Future of Determining Elevation

This entry is part 4 of 9 in the series xyHt in print July 2014
lego RTNA frank discussion of the different heights used in surveying, what’s inside a geoid model, and how geoid model data is used within GNSS software to produce elevations.

Certainly most geospatial professionals who have used Global Navigation Satellite Systems (GNSS) within their surveying workflows have come across the term “geoid model” before. But who actually knows what data is contained within a geoid model? Further yet, who knows how this data is used in conjunction with a GNSS-derived position to produce point elevations within a specific vertical datum? I assume that not many readers have answers to these questions, and likely most have not even pondered these questions before.

Surveyors know that we should select and set the appropriate geoid model within our RTK collection software or static post-processing software in order to produce accurate elevations. But what is really happening within this process? How can we (the end user) be sure that the displayed elevation coordinates for our points of interest are accurate? This article examines the different heights used in surveying, what’s inside a geoid model, and the internal process of how geoid model data is used within GNSS software to produce elevations.

The topic of geoid models is currently in the spotlight up here in Canada, as the federal government recently released a brand-new vertical datum, the

Figure 1

Figure 1

Canadian Geodetic Vertical Datum of 2013 (CGVD2013) (Figure 1). What makes this vertical datum so different (and scary for most) is the fact that it is realized (i.e., made tangible) solely via a geoid model (Canadian Gravimetric Geoid model of 2013, CGG2013).

In short, surveying professionals are no longer required to tie in to federal benchmarks in order to establish an accurate elevation within the CGVD2013 vertical datum. A surveyor can now use GNSS positioning techniques (provided the horizontal datum of the derived GNSS positions is carefully selected and realized) along with a single geoid model to establish accurate elevations anywhere in Canada.

Combining the new geoid-model-based vertical datum with the fact that Canada has not seen a new vertical datum in over 80 years naturally means that this new vertical datum will be adopted slowly and will be met with some degree of resistance by practitioners. However, this type of vertical datum will increasingly become commonplace throughout the world, and the surveying and geomatics community should not fear this change.

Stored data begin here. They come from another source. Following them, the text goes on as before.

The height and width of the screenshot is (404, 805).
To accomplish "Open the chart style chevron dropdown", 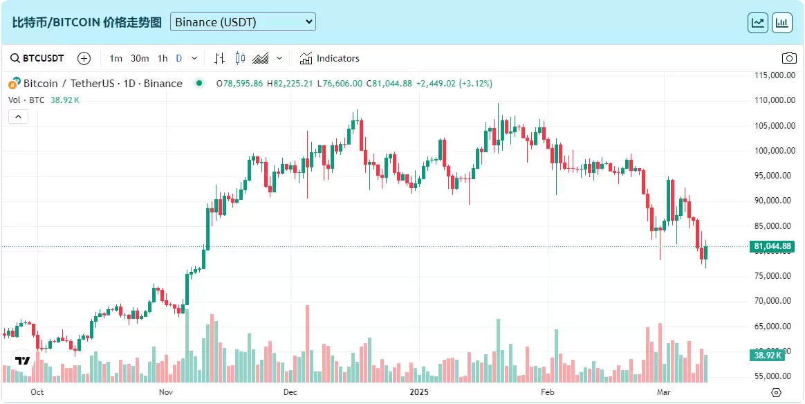I will point(279,58).
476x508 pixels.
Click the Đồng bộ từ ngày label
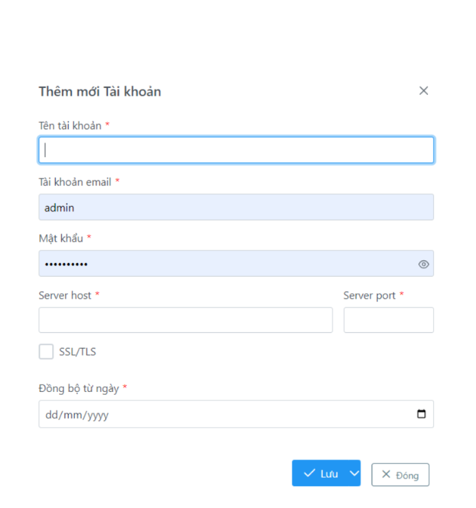[x=79, y=389]
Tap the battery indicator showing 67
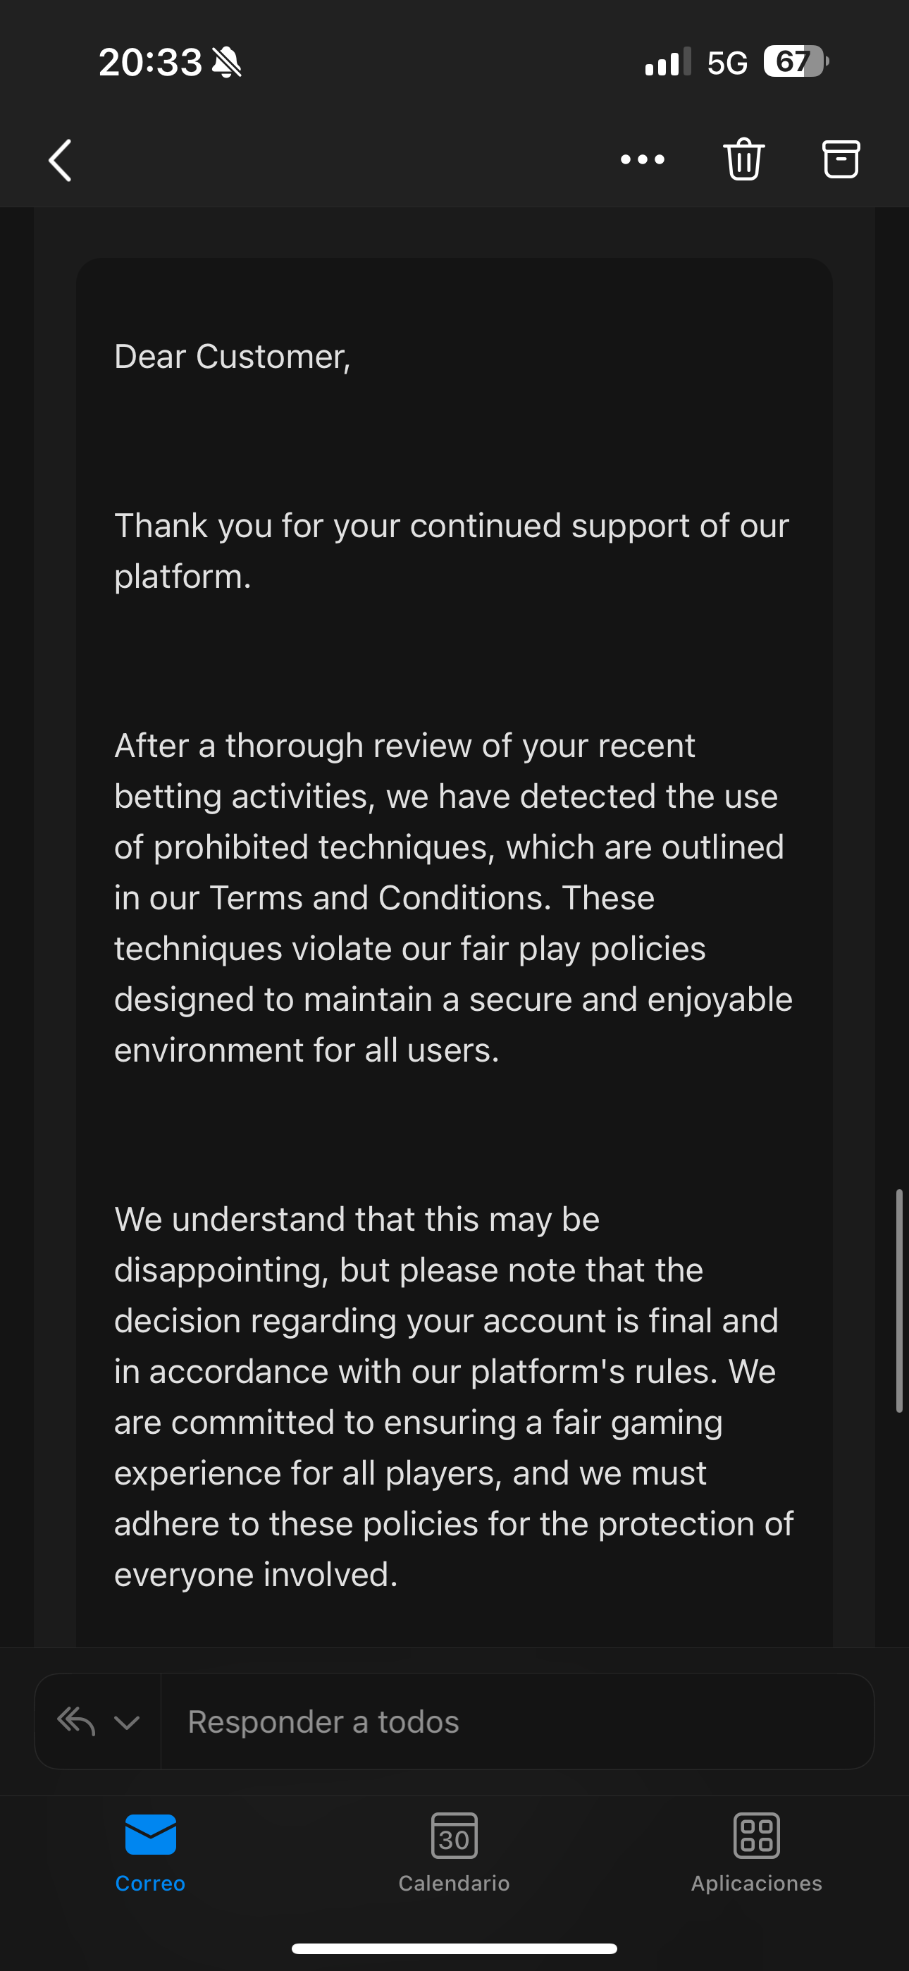The width and height of the screenshot is (909, 1971). click(796, 61)
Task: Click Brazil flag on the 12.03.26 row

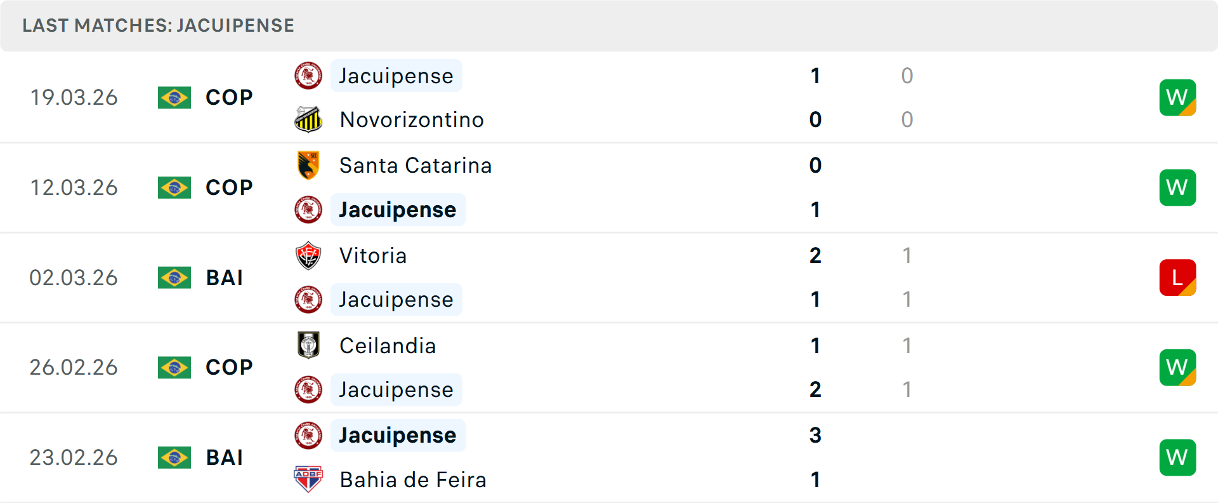Action: [174, 187]
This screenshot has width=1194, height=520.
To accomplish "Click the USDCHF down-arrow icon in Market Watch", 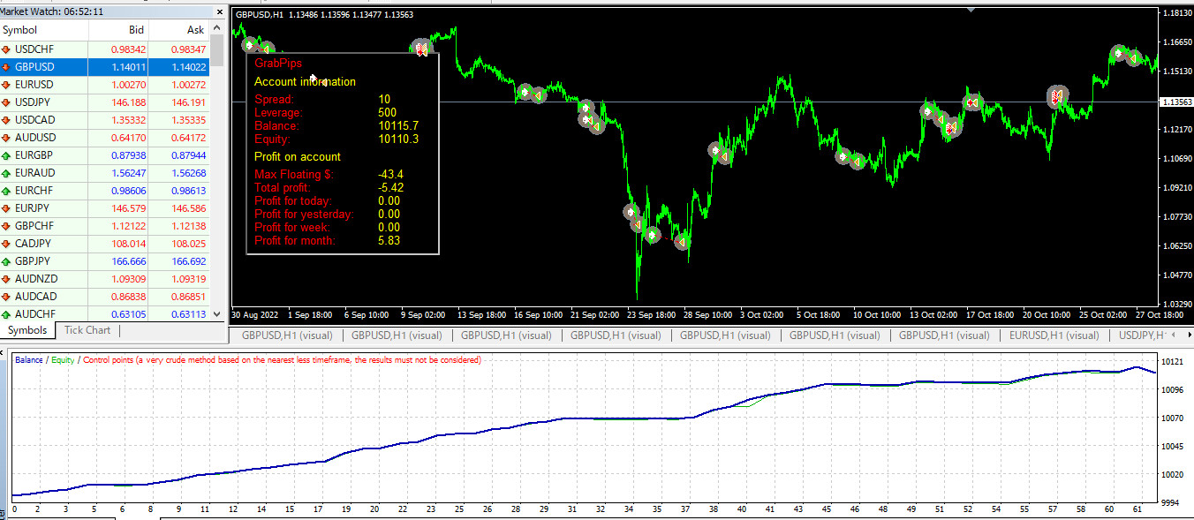I will pyautogui.click(x=7, y=49).
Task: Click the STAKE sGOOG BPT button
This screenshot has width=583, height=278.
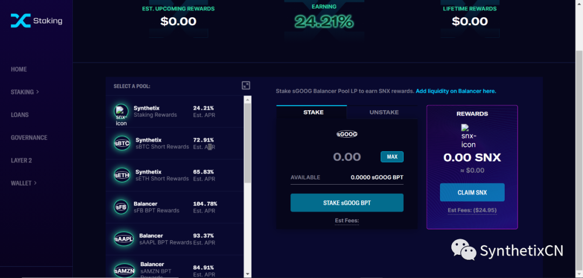Action: pos(347,203)

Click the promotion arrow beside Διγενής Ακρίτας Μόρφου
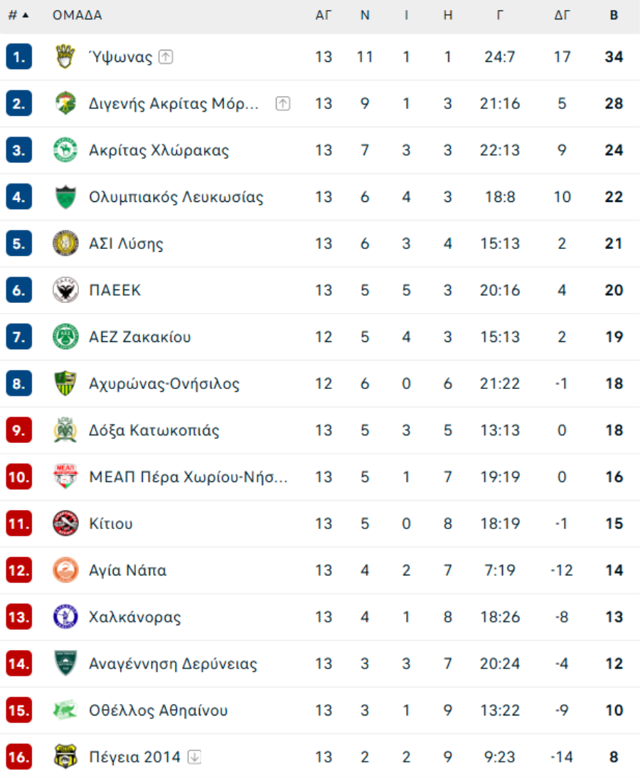(283, 103)
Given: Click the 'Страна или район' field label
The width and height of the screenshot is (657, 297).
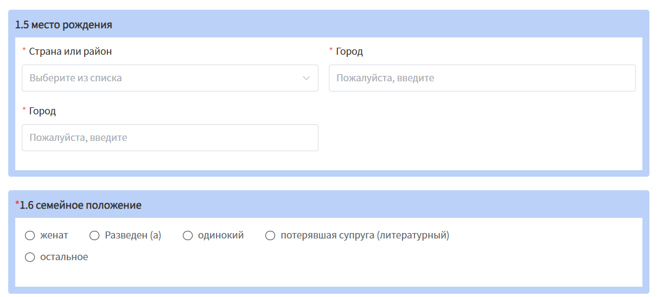Looking at the screenshot, I should tap(71, 51).
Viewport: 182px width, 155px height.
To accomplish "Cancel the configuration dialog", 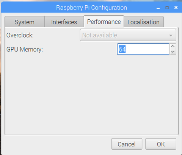I will pos(127,144).
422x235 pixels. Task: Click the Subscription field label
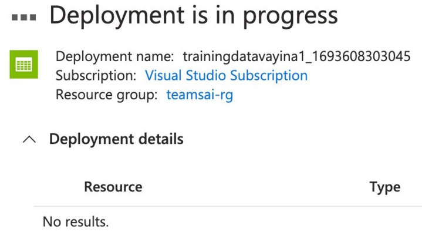(97, 76)
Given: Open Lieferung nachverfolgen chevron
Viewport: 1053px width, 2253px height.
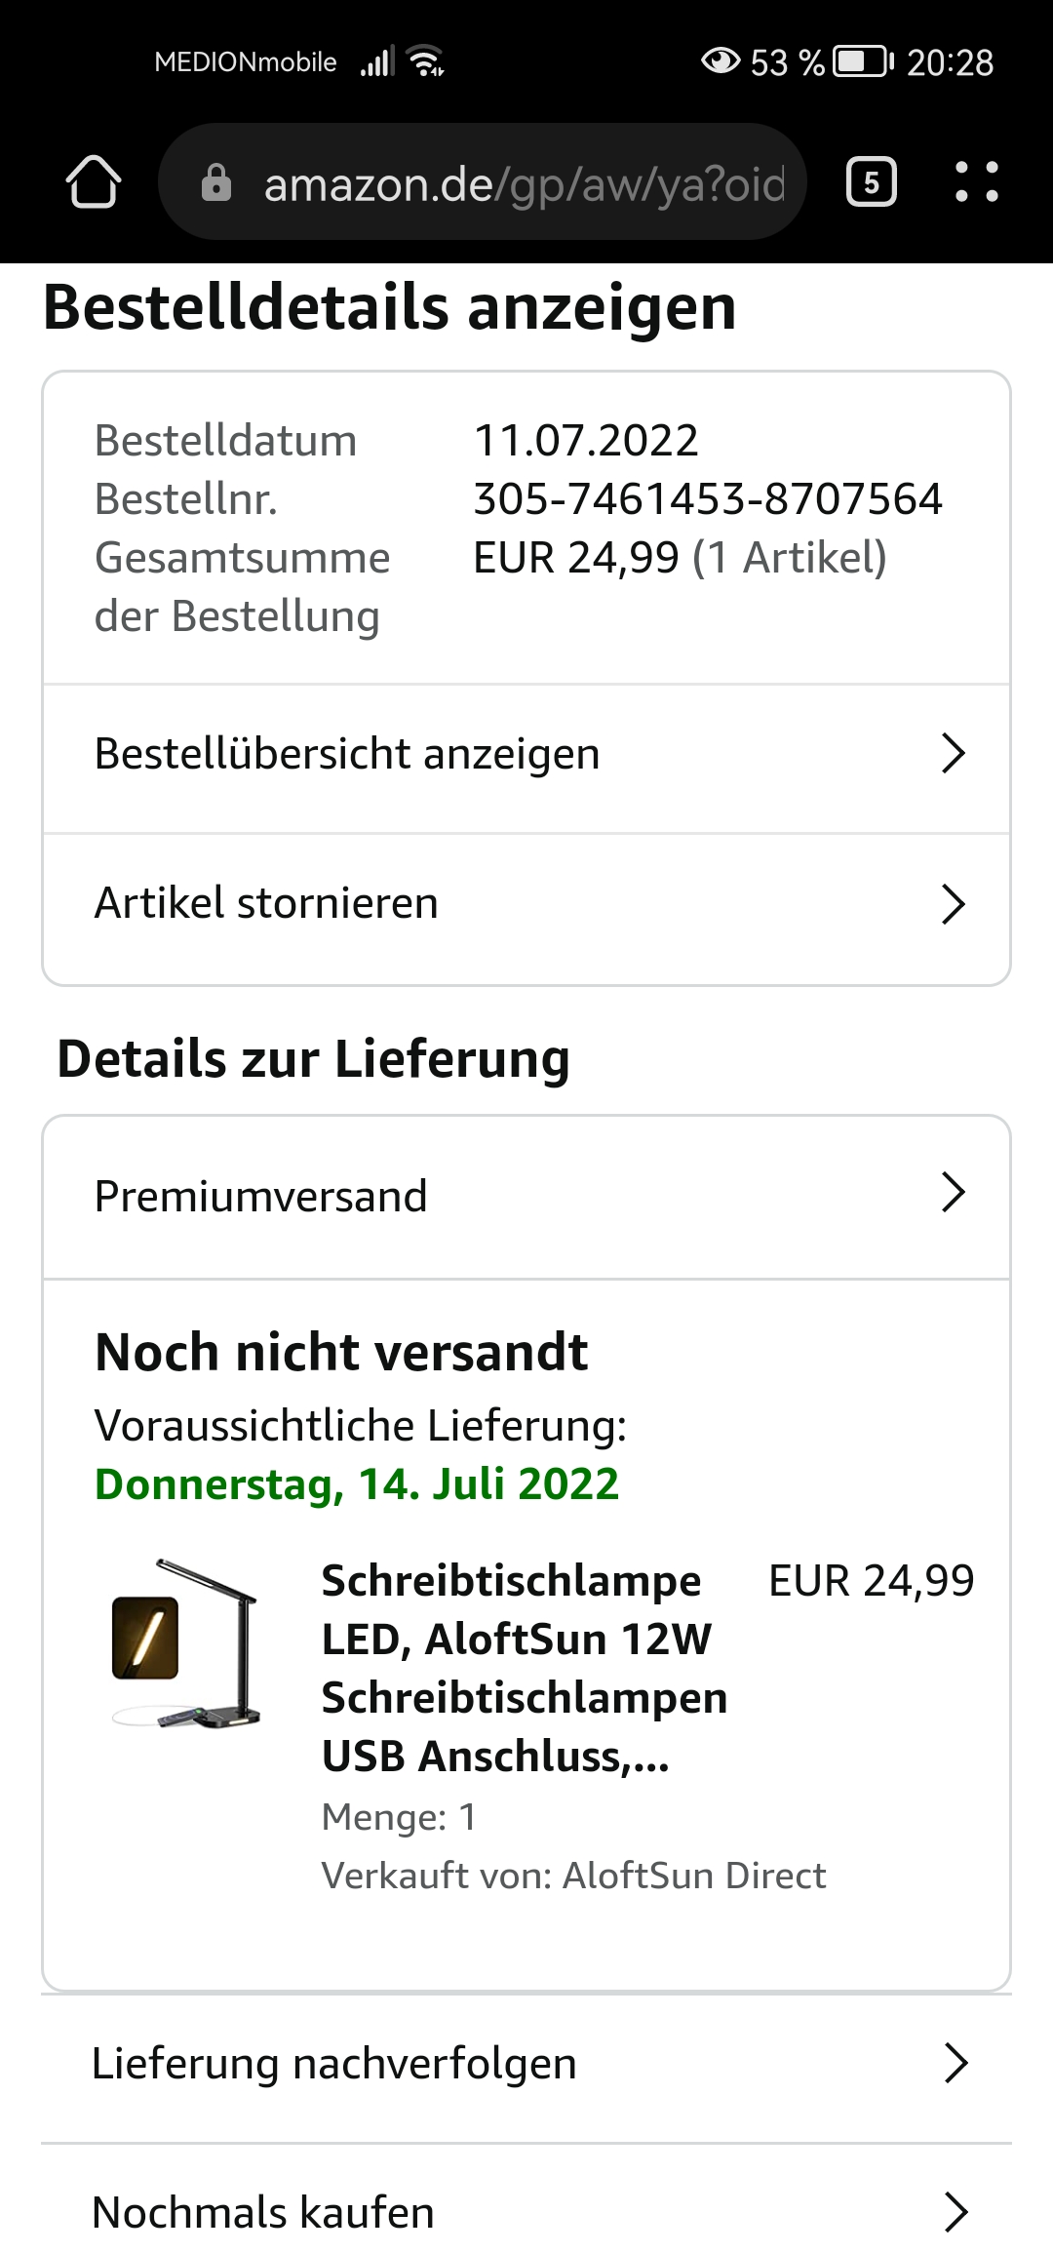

The positives of this type of modernized vertical datum greatly overshadow most of the perceived negatives, and this is the future of elevation determination.

So, let us embrace the change and welcome the new geoid-model-based vertical datums as part of our daily workflows. Let us gain confidence in the ability to make our lives (and projects) simpler and more efficient by using geoid models and GNSS positioning to accurately determine elevations. (Note that even if your governing vertical datum is not solely realized by a geoid model but rather realized via physical tie-ins to demarcated benchmarks, the use of a geoid model in conjunction with GNSS positioning can still be very important when determining elevations.)

 

  1. Types of Heights

Ever since elementary school we all learned that the height of something is measured with respect to mean sea level (MSL).

For example, we learned that Mount Everest is 29,035 feet above sea level. As we began studying surveying/geomatics later in our lives, we learned that there is a slightly different surface than MSL that we use to measure heights from, and we call this surface the geoid.

The complete definition of what the geoid is along with where it is specifically located involves the science of physical geodesy and a firm understanding of the gravity field of the Earth (see archived issues of Professional Surveyor magazine for the basics). We will simply recognize the fact that the geoid is the reference surface (i.e., where height = 0) for the type of heights we want, and it very closely approximates MSL. Specifically, we call heights that are measured from the geoid orthometric heights or, more commonly, elevations (symbolized as H) (Figure 2).

Figure 2

Figure 2

Some end users of GNSS equipment may be unaware that the intrinsic height coordinate determined using GNSS equipment is not an elevation but rather a height above or below a different reference surface, a surface we call a reference ellipsoid. Heights measured above or below a reference ellipsoid are known as ellipsoidal heights (symbolized as h). Traditionally, reference ellipsoids were used only as part of a horizontal datum’s definition and hence as a reference surface for horizontal positioning (i.e., latitude and longitude). Nowadays, reference ellipsoids are commonly used as a reference surface for both horizontal and vertical positioning, sometimes referred to as 3D datum.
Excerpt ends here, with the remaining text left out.